## [BRIEF 1]
Retype the part of the committee report summary starting with "The Unemployment Insurance Fund (UIF) and Department" and going on through "training layoff schemes.", keeping every word and mark the same.

## [TEXT SECTION]

The Unemployment Insurance Fund (UIF) and Department of Labour (DoL) presented their Annual Reports for 2010/11. The UIF outlined its mandate, aims and mission, explained its main sources of revenue, the legislation that applied, and the location of its offices in all provinces. A number of statistics were presented around the audits, operational performance, numbers of employers and employees registered, benefit payments and claims approval processes and rates. The financial performance for the year was also set out in tabular form. The main emphasis of the presentation was an explanation of the unemployment alleviation and training layoff schemes.
The Department of Labour set out its performance targets and objectives, and noted that its major challenges related to lack of ICT capacity, and lack of automated systems for monitoring and evaluation. The investigation and complaints process was outlined, and once again indicators were given on the training lay-off scheme in the provinces. The Department had achieved an unqualified audit in this financial year.
Members expressed their concern that this presentation seemed to be a repetition of one given earlier to the Portfolio Committee, and reminded the Department of the different name and function of this Committee. A number of questions were asked around the vacancies, when they would be filled, if they were funded, and whether interns would be employed. A Member questioned the targets for youth employment, and another wondered why there were so many vacancies at senior levels. Members also raised questions about employment of foreign workers, wondered how the target of creating 5 million jobs would be achieved, and heard that there were some difficulties with the definition of “employment” and who exactly was registered as a job-seeker, as well as hearing that the DoL was dealing with the Department of Home Affairs on immigration management and work permits. Members also asked about the management of the investment portfolio, questioned the investments with the Public Investment Corporation, requested more details on workplace inspections, the results if companies were found non-compliant. The UIF was asked how long it took to complete claims, how companies in distress were defined, and assisted, whether small enterprises were helped, and questions were asked about the offices and the outsourcing in the UIF of the audit function. Members also questioned the funding of unions.
Election of Acting Chairperson
Mr M Sibande (ANC,
Unemployment Insurance Fund (UIF) Annual Report 2010/11
Ms Fezeka Puzi, the Acting Commissioner, Unemployment Insurance Fund, outlined the mandate, aims, mission and vision of the Unemployment Insurance Fund (UIF) and set out the most pertinent pieces of legislation relevant to the UIF (see attached presentation for detail). She explained the main sources of revenue, pointing out that employees falling in certain categories had a portion of their salary deducted and paid over to the UIF, and would be able to claim should they become unemployed. She also tabled the office locations, pointing out that the UIF had offices in all major centres in all provinces.
Ms Puzi then presented an overview of the UIF, detailing issues around auditing, corporate governance, operational performance, employee and employer registration, benefit payments and claims approval rates (see attached presentation for all statistics). She particularly emphasised the slides on the Human Resources management, and outlined figures of vacancy rates, appointments, promotions, terminations and training.

## [MATERIAL SHOWN]
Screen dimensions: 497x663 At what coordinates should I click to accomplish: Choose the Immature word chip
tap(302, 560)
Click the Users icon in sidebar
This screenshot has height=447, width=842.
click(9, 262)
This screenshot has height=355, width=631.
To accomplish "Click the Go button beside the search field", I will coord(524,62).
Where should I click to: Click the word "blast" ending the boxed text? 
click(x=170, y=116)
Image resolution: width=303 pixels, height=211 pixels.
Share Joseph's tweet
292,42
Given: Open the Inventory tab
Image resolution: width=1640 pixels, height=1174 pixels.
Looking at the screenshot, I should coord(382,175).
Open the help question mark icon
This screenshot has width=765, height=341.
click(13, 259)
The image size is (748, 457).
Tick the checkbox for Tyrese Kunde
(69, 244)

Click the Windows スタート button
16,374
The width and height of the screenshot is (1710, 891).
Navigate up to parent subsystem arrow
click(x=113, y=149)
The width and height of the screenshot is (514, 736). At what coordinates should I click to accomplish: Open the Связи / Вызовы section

## [BRIEF 2]
In the entries, give the lines again starting with the line with "The image size is (748, 457)." and going on through the last entry, replacing "screenshot" with "screen capture" and leaving everything else unchanged.

## [CORRECT RESPONSE 1]
The Unemployment Insurance Fund (UIF) and Department of Labour (DoL) presented their Annual Reports for 2010/11. The UIF outlined its mandate, aims and mission, explained its main sources of revenue, the legislation that applied, and the location of its offices in all provinces. A number of statistics were presented around the audits, operational performance, numbers of employers and employees registered, benefit payments and claims approval processes and rates. The financial performance for the year was also set out in tabular form. The main emphasis of the presentation was an explanation of the unemployment alleviation and training layoff schemes.

## [CORRECT RESPONSE 2]
The image size is (748, 457).
Tick the checkbox for Tyrese Kunde
(69, 244)

Click the Windows スタート button
16,374
The width and height of the screen capture is (1710, 891).
Navigate up to parent subsystem arrow
click(x=113, y=149)
The width and height of the screen capture is (514, 736). At what coordinates should I click to accomplish: Open the Связи / Вызовы section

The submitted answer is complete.